How to Trade Automatically? – Automated Trading in MetaTrader!

Automated trading, also known as algorithmic trading, involves using pre-programmed computer algorithms to execute a high volume of trading orders on financial exchanges. This method is a real-time decision-making system, forming a crucial part of Enterprise Information Systems (EIS). With the rapid advancements in telecommunication and computer technologies, the underlying mechanisms of automated trading systems have become increasingly diverse and sophisticated. Both academic researchers and trading firms have dedicated substantial efforts to identify potential factors that could lead to significantly higher profits. This paper reviews various studies on trading systems, categorizing them into three primary methods: technical analysis, textual analysis, and high-frequency trading. We then evaluate the advantages and disadvantages of each method and discuss their prospects.

algo trading

Automated trading represents financial market methods using a computer program that executes trades based on predetermined entry and exit conditions. Usually, automated trading combines thorough technical analysis with setting specific parameters for positions, such as orders to open, trailing stops, and stop loss and targets. This approach allows trades to be automatically managed from start to finish, reducing the need for constant monitoring and minimizing emotional decision-making.

Automated trading involves predicting the rise or fall of the underlying market price using CFD (Contract for Difference) trades. For example, if trading GBP/USD, you would choose a trading platform and set up your trading strategy parameters. You’d use your trading experience to create a set of rules and conditions, such as buying GBP/USD when the 50-day moving average crosses above the 200-day moving average. (read an article about EA on the MT5 and MT4 platforms).

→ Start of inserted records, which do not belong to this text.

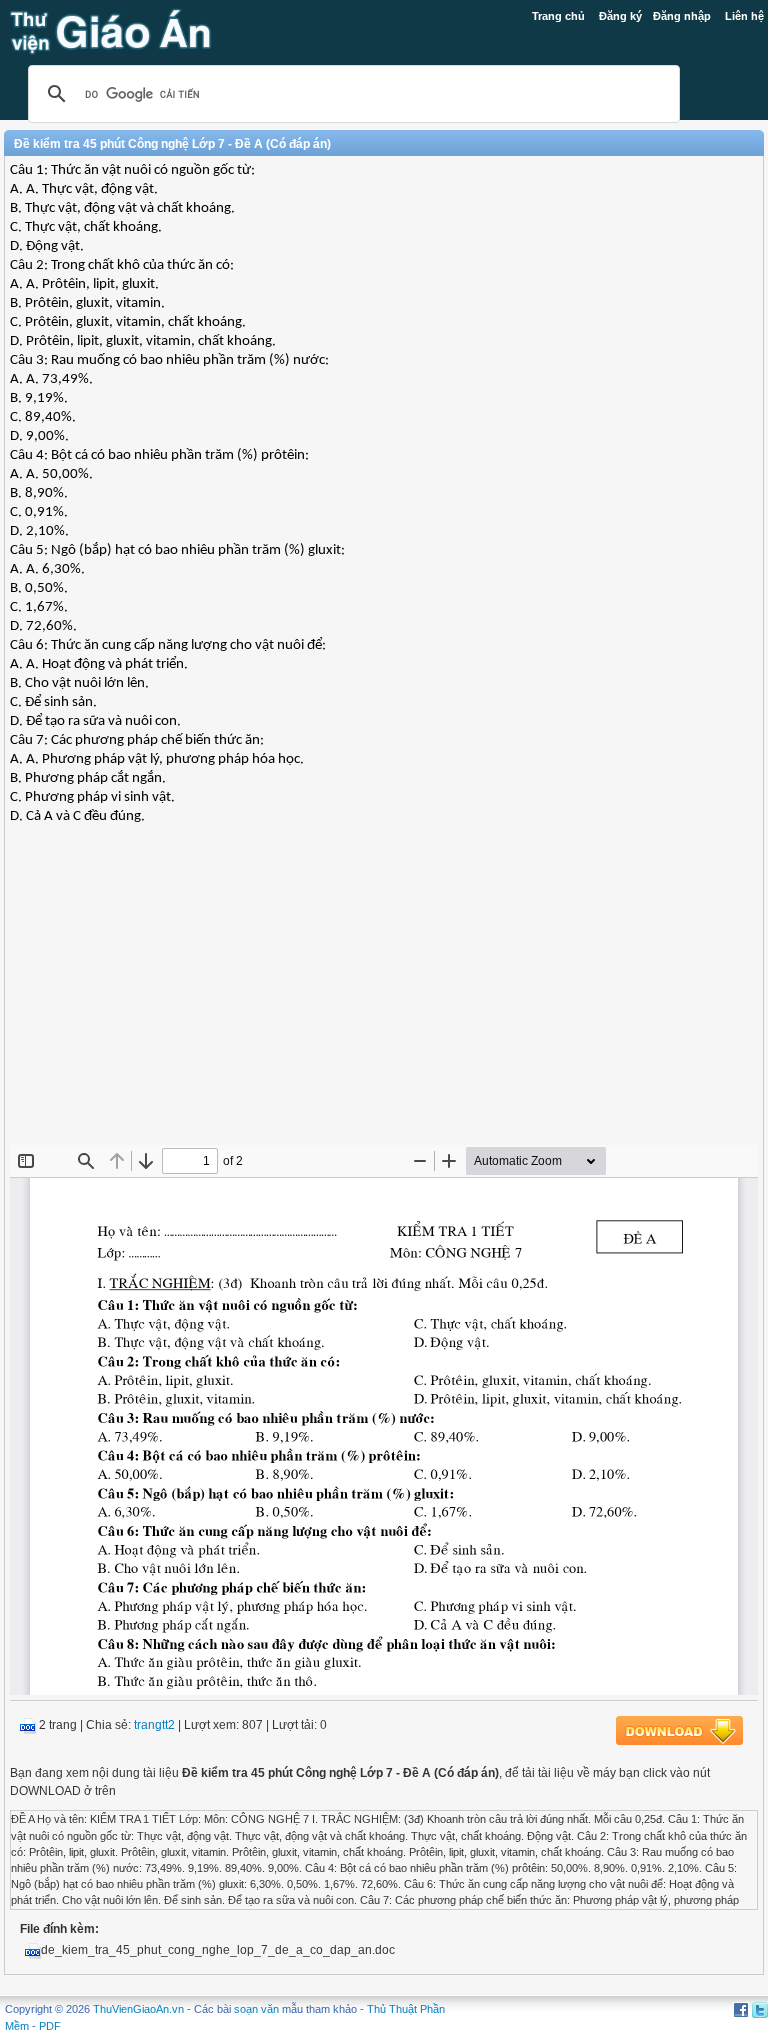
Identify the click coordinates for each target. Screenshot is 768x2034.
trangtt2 (154, 1725)
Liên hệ (744, 16)
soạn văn (256, 2009)
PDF (50, 2026)
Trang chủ (558, 16)
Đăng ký (620, 16)
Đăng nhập (682, 16)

These parameters typically include the timing of the trade, the price at which it should be opened and closed, and the quantity. Once set, your custom algorithm will apply these criteria and place trades on your behalf. The automated trading strategy will continuously monitor the financial market prices and automatically execute trades when the predetermined parameters are met. This approach aims to execute trades faster and more efficiently, capitalizing on specific, technical market events.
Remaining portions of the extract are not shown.